> _Direction_
Extract the data below verbatim, starting with the line containing "Click into the Valor name input box" and continuing through the line containing "pos(1022,281)", with both of those lines included.

◆ ◆ ◆

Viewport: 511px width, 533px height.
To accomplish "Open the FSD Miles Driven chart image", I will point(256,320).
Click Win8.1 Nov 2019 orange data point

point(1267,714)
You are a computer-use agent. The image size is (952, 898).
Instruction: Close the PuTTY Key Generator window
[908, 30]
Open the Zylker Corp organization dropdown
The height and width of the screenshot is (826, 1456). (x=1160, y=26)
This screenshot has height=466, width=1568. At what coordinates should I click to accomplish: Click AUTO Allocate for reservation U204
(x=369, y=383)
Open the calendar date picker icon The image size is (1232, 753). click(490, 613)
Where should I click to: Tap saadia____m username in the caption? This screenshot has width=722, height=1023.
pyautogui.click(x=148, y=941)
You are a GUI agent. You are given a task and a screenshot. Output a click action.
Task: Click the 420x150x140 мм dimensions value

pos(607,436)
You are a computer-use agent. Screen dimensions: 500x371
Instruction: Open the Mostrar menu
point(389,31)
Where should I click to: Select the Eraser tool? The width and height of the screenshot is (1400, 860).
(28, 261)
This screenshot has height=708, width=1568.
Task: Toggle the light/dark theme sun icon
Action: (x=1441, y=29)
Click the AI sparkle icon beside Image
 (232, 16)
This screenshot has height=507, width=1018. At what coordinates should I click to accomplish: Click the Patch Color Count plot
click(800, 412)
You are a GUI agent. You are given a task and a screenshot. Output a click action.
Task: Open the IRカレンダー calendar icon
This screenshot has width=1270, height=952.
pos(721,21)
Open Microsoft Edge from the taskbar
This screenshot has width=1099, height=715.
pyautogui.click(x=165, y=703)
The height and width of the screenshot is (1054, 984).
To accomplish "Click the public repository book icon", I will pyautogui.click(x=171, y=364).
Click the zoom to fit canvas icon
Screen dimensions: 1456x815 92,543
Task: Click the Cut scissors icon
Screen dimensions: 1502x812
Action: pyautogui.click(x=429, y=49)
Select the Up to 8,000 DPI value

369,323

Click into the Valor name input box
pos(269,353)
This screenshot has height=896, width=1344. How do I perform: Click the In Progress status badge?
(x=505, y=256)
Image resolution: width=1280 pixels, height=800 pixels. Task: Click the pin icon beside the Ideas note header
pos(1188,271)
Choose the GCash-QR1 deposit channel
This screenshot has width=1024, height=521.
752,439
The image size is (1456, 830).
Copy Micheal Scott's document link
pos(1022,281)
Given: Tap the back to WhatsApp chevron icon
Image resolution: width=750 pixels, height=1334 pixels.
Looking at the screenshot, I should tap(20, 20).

◆ ◆ ◆

> _Solution_
Click into the Valor name input box
pos(269,353)
This screenshot has height=896, width=1344. How do I perform: Click the In Progress status badge?
(x=505, y=256)
Image resolution: width=1280 pixels, height=800 pixels. Task: Click the pin icon beside the Ideas note header
pos(1188,271)
Choose the GCash-QR1 deposit channel
This screenshot has width=1024, height=521.
752,439
The image size is (1456, 830).
Copy Micheal Scott's document link
pos(1022,281)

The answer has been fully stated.